Pages

Friday 18 November 2016

Sejarah Berdirinya Provinsi Bengkulu 18 November 1968


Hari ini tanggal 18 November 2016 bertepatan dengan ulang tahun Provinsi Bengkulu yang ke-48. Oleh karena itu mari kita mengulas kembali sejarah berdirinya Provinsi Bengkulu.
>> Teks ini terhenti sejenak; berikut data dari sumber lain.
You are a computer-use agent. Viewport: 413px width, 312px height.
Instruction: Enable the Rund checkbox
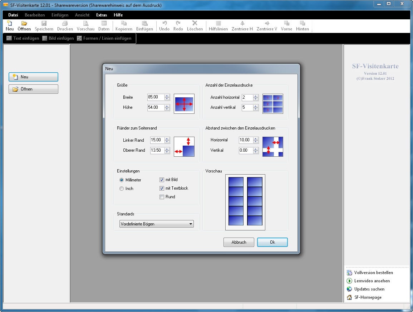click(162, 197)
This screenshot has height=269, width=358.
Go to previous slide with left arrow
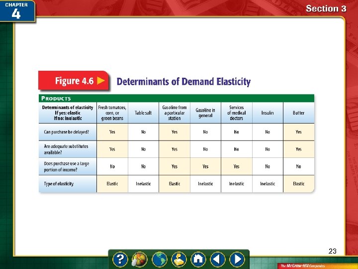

PERANG para pejuang melawan kolonial Belanda membuat kondisi Bengkulu semerawut. Pasalnya, prajurit kala itu menggunakan strategi ‘bumi hangus’. Dimana, seluruh jembatan dan jalan-jalan utama dirusak. Beberapa perkantoran juga tak luput dibakar oleh para pejuang. Tujuannya satu, membuat tentara Belanda tak bisa bergerak.  Sementara tentara Indonesia yang sudah fasih dengan lokasi melakukan gerilya, bersembunyi di hutan-hutan dengan senjata.

Strategi perang mempertahankan kemerdekaan yang terjadi sekira tahun 1950 ke bawah tersebut terbukti mumpuni. Tentara Belanda takluk hingga akhirnya harus menyingkir dari Bengkulu. Tapi, sisa perang itu menyisakan pekerjaan rumah yang sangat berat untuk Bengkulu.

Bagaimana tidak berat, seluruh kantor sudah terbakar, seluruh jembatan yang ada di Bengkulu putus, intinya akses transportasi mati total. Hal tersebut disampaikan oleh salah satu vetaran sekaligus tokoh pemekaran Provinsi Bengkulu, H Syarif Syafri BA, saat ditemui di kediamannya, Selasa (17/11/15).

Dia mengatakan jembatan yang pertama kali diputus adalah jembatan yang ada di Pasar Bengkulu. Dilanjutkan oleh pemutusan jembatan yang ada di seluruh daerah: Mukomuko, Bengkulu Selatan, Jembatan Sungai Musi, Kaur dan semuanya.  “Rumah gubernur dan seluruh kantor-kantor vital juga dibakar. Termasuk Benteng, hampir mau kami bakar, tapi tidak sanggup,” ia bercerita.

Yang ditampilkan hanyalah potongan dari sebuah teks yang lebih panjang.